I got a Float64 number from the p-value of a GLM model. I could NOT show the fitted model with the following error:
ERROR: p-values must be in [0; 1]
Stacktrace:
[1] error(::String) at ./error.jl:33
[2] StatsBase.PValue(::Float64) at /Users/Thomas/.julia/packages/StatsBase/EA8Mh/src/statmodels.jl:430
after some investigations, I found that some p-value floats are strange:
julia> p = (GLM.coeftable(mod).cols[4])[5] # mod is a model from GLM.lmI()
julia> typeof(p)
Float64
julia> p == 0
true
julia> p >= 0
true
julia> 1 >= p >= 0
true
julia> 0 <= p <= 1 # strange !!!
false
julia> p == 0.0 # strange !!!
false
in particular, that strange false from 0 <= p <= 1 is the cause of the error messages inside StatsBase.PValue().
I don’t know if it’s a bug from GLM or a more general and subtle bug in Julia? I’m using v1.5.3, thanks.
This is so far from reasonable that you don’t need to worry about the M. Any complete and working example which can reliably reproduce the output from your first message at the end would be good enough.
Pretty much the only ways to explain those results are:
It’s not actually the same p everywhere.
Someone has committed an absolutely heinous act of type piracy and redefined floating point comparisons.
is it possible for me to save the data as a file and attach here?
it IS the same p everywhere.
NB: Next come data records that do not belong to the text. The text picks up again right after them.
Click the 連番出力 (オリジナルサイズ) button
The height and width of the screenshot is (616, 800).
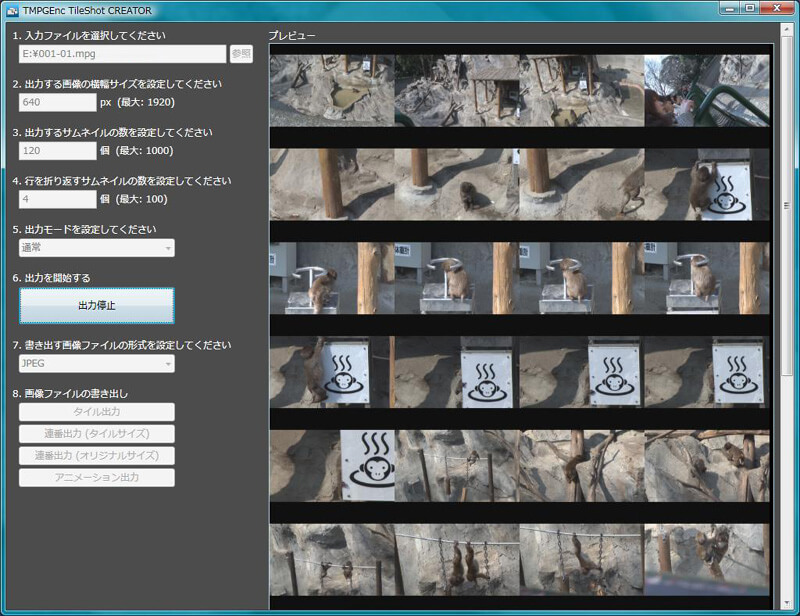pyautogui.click(x=96, y=455)
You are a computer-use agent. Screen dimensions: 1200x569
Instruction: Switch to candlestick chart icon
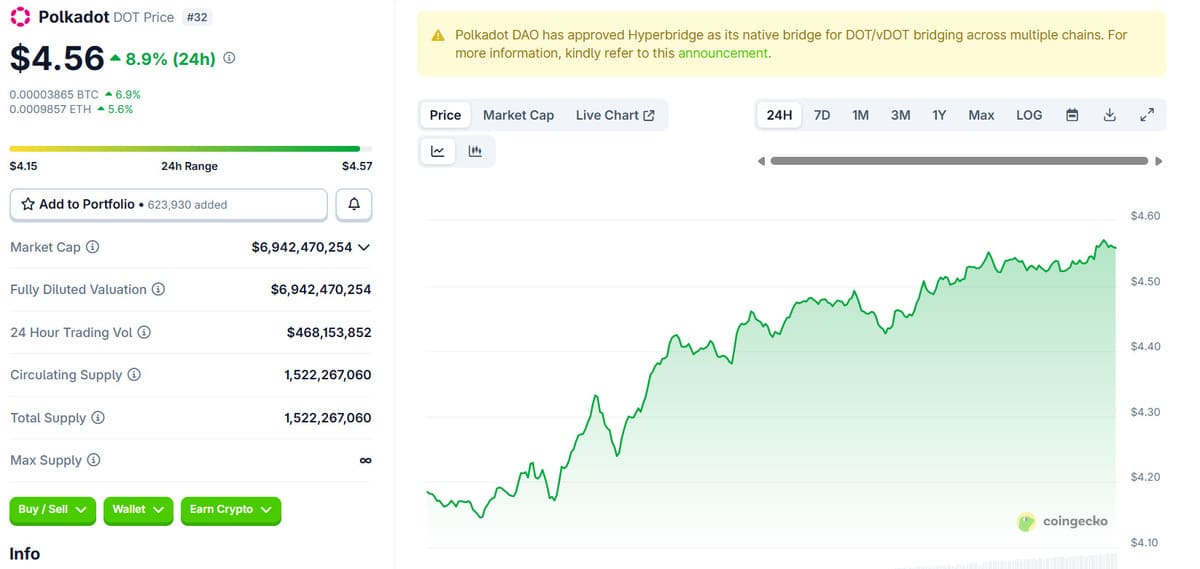coord(475,151)
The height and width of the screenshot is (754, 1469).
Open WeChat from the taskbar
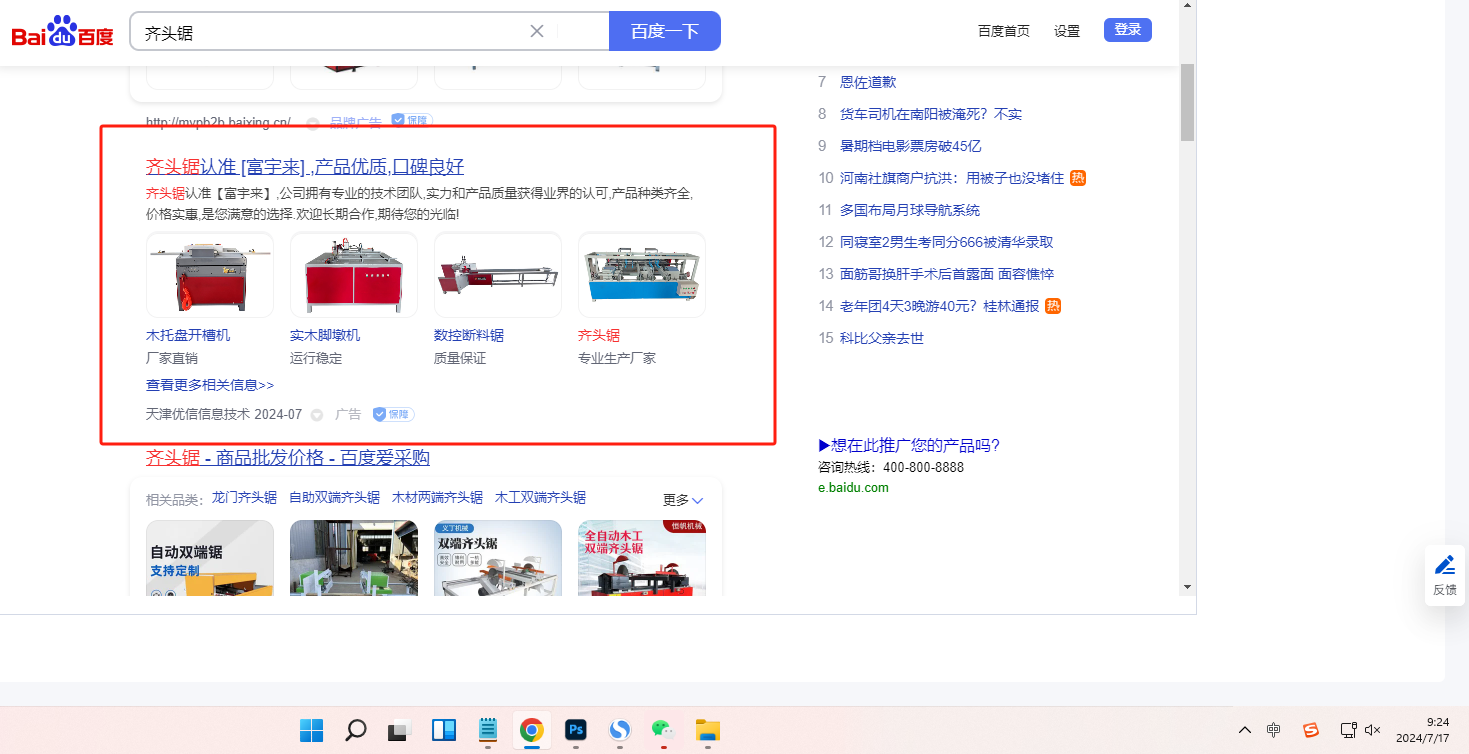pyautogui.click(x=662, y=730)
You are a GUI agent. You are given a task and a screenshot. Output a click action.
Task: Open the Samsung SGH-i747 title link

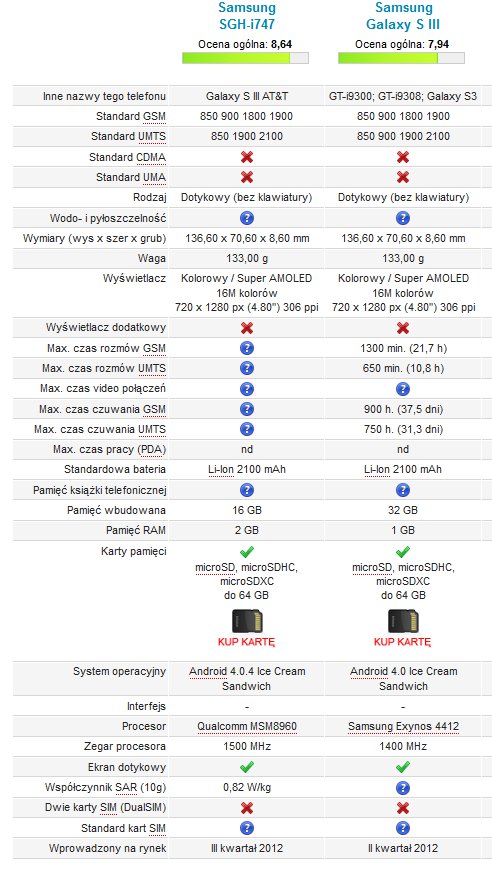(x=247, y=16)
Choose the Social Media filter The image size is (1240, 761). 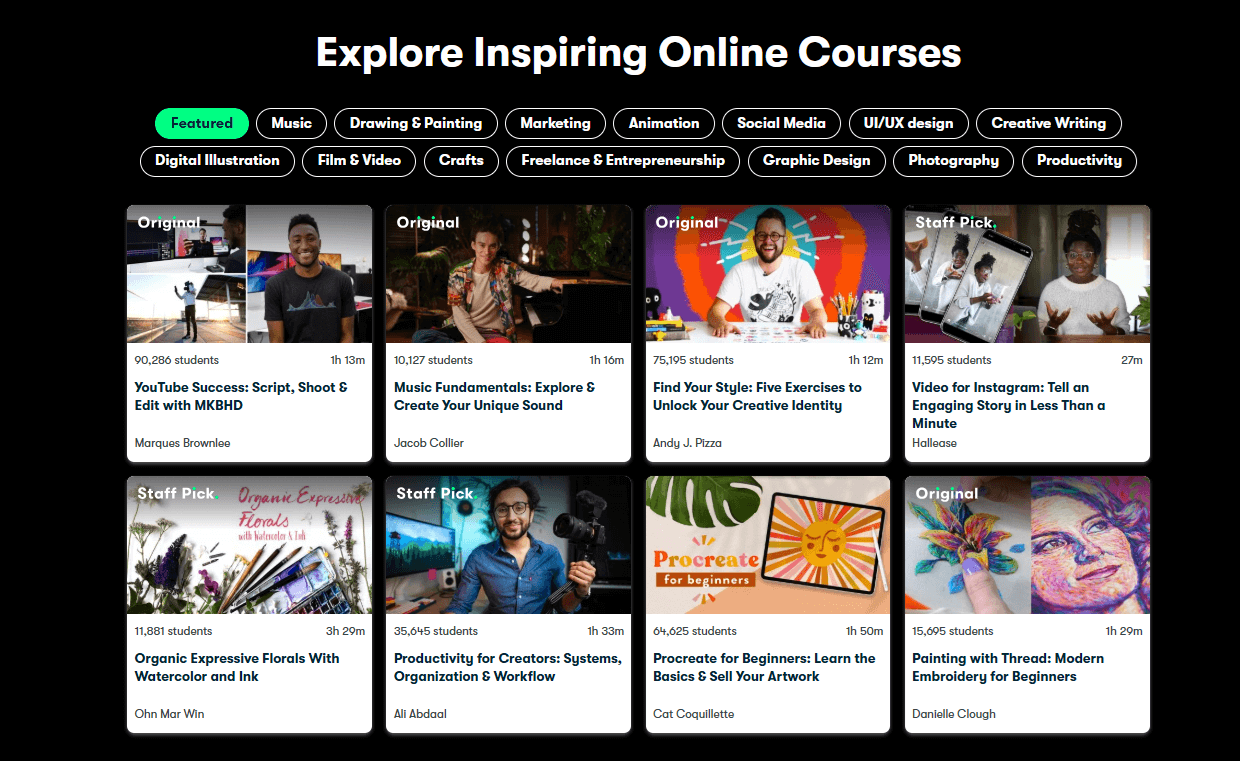(781, 123)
That’s why it’s “strange”.
===============================================
I saved the design matrix X and response vector y into a .jld (by using JLD).
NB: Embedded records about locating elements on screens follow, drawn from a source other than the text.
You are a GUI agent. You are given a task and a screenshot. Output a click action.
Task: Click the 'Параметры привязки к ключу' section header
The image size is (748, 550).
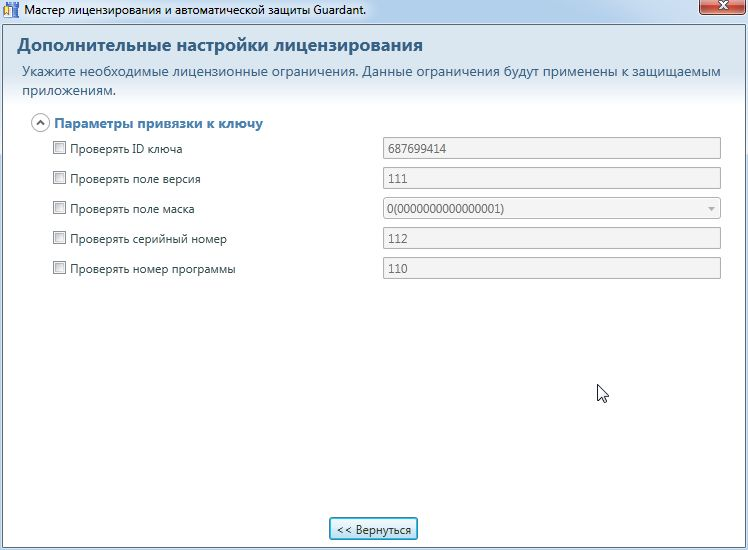pos(158,124)
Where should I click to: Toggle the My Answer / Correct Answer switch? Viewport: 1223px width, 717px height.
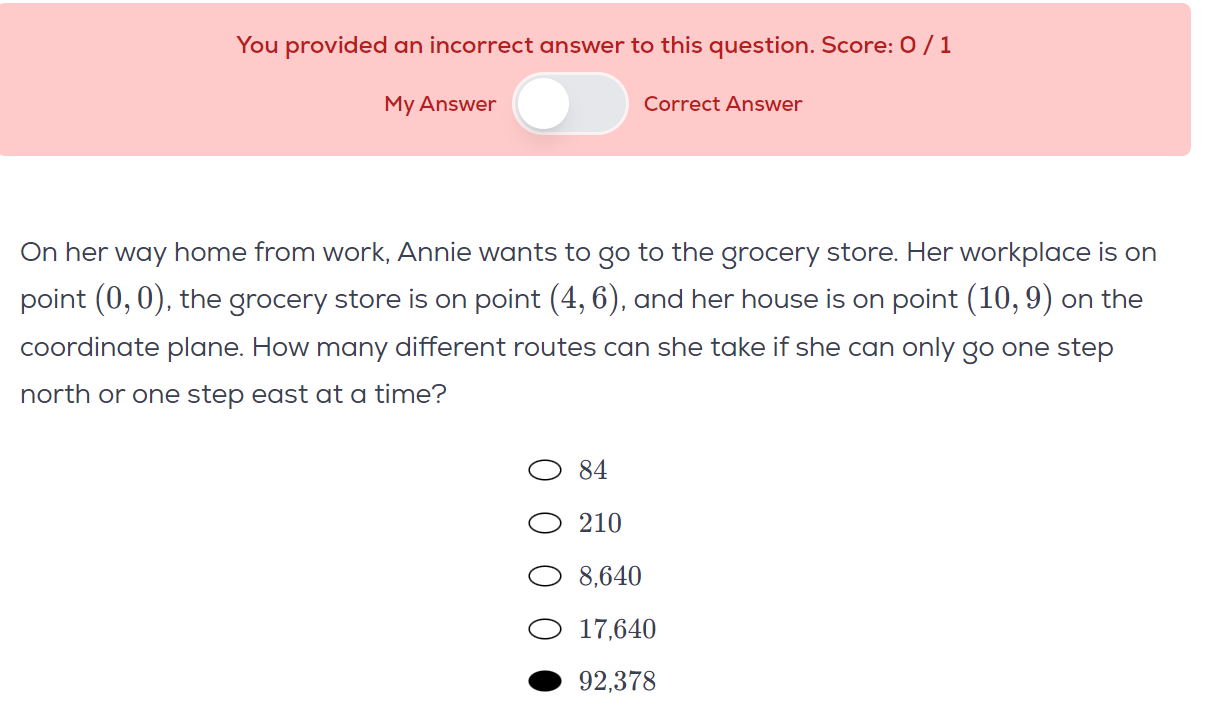(570, 104)
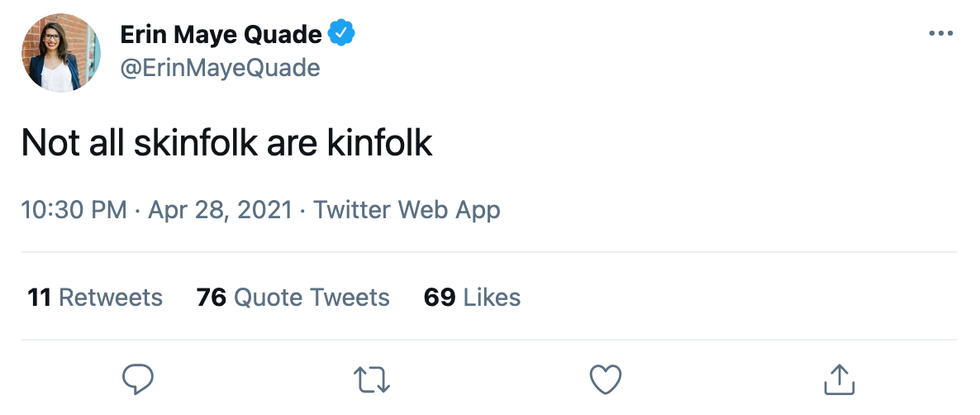This screenshot has width=980, height=415.
Task: Click the number 69 beside Likes
Action: (x=440, y=297)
Then in a fresh session I loaded them and called mod = GLM.lm(X, y, true); and now the problem has gone?! that means I could not reproduce the bug by uploading the data…
I have no idea, I could not reproduce it here… Thus, I will start to say random things
Is it possible to execute changing the name of mod to something else? mod is a function in Base. It is not supposed to give you any problem, but I am lacking ideas…
EDIT: Wait, I am not understanding, p is NaN in 1.6 and still isnan(p) is false?
Yeah, unfortunately seems calculations of p-values are not quite right in a few key packages, we have the same error with:
a = [12,10,7,6,3,1]
b = [11,9,8,5,4,2]
MannWhitneyUTest(a,b)
Error showing value of type ExactMannWhitneyUTest{Float64}:
ERROR: p-values must be in [0; 1]
Stacktrace:
...
now I know the cause of the problem: --math-mode=fast
I understand that any operation on NaN is unpredictable in fastmath mode, we need an important exception: isnan(NaN).
now in fastmath mode:
julia> isnan(NaN)
false
and this failure to detect NaN is the cause of all confusions. In this case, the following isnan(v) fails to catch the NaN and throws an error:
struct PValue <: Real
v::Real
function PValue(v::Real)
0 <= v <= 1 || isnan(v) || error("p-values must be in [0; 1]")
new(v)
end
end
we often have no control whether a package would produce NaN, and on the other hand, the package has no control if the user is doing fastmath or not. I strongly recommend that isnan(NaN) to return true even in fastmath mode!
Next thing you will get some other error somewhere else because of another assumption of IEEE math in another package. It’s just completely unsafe to use this globally for running code you do not control 100% yourself.
well… seems like I could only override my ownisnan() to cope with the issue…
a question to ask: how could I detect if the current session is --math-mode=fast or not? thanks.